Is it the belief system that is so strong that it blinds you to the horror of aiming your gun at schoolchildren and pulling the trigger? Or is it an inner compulsion that is given teeth and muscle by a belief system? There is a reason why the shooters are usually young men and the planners are older men. Across the world and regardless of region and religion, we see manifestations of this brutality. We use animal analogies but we are the animals that behave more like this than any other. And we alone use logic, reason, semantics and technicalities to wiggle out of our cruel actions. Words like “friendly fire” and “collateral damage” are ways to dull our own sensitivities to what we are doing. Often governments and terrorists walk along similar paths.
The TTP is using drone attacks as one of their excuses. It is a “my pain is greater that your pain” argument which cannot stand up to any scrutiny at all. If nothing else, this is only a further justification of inhumanity because it weighs one life against other and decides for itself which is more valuable.
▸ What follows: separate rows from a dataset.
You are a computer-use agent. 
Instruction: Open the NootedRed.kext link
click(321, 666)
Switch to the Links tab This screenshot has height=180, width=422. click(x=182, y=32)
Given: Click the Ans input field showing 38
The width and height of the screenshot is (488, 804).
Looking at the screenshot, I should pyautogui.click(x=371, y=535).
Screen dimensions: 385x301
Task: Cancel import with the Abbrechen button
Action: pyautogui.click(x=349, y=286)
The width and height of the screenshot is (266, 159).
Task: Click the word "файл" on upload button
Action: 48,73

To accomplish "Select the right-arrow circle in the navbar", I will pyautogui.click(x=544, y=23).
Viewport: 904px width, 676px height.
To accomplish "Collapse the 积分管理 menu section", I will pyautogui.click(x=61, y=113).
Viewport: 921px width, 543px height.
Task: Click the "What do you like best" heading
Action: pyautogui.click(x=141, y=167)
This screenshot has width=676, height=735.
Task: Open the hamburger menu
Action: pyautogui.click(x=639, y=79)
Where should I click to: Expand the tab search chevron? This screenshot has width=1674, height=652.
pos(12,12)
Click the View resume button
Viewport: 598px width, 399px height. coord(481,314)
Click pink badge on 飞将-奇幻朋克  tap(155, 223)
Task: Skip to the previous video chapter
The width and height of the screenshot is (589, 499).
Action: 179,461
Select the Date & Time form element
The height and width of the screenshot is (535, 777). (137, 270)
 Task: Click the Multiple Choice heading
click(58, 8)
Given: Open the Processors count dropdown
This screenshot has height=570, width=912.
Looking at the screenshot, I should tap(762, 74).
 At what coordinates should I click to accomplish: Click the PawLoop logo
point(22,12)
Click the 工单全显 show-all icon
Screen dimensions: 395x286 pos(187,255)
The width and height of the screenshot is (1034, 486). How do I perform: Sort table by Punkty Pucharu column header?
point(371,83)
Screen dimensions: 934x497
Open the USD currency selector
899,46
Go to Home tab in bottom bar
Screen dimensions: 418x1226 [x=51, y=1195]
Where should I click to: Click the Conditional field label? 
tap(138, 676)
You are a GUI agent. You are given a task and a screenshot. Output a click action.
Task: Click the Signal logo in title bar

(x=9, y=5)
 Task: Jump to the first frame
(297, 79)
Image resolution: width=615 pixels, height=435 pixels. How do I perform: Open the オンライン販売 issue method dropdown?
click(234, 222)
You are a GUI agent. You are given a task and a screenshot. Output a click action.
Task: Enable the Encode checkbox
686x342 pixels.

It is a thought process all of us are guilty of at some time or another, especially when we say, “better him than me”.
While one can only hope that Pakistan can find some way out of this mess, a basic understanding of the human species can only make one cynical. The downward spiral of hatred that turns to violence and is given strength by a belief system whether religious or secular has repeated itself over and over again. Religion is the most common culprit for all that it preaches, compassion and peace. But secular movements like communism have also shown us man’s unbelievable inhumanity to man.
Perhaps the only possible hope is that we are aware of ourselves and our actions at an individual level. Every time we support any kind of hatred, bigotry and fundamentalism for any reason at all, we are feeding the monster. Every time we let our insecurities transform us into something worse than ourselves, we are feeding the monster.
And as people discover all too horrifically, then the monster that is us consumes them.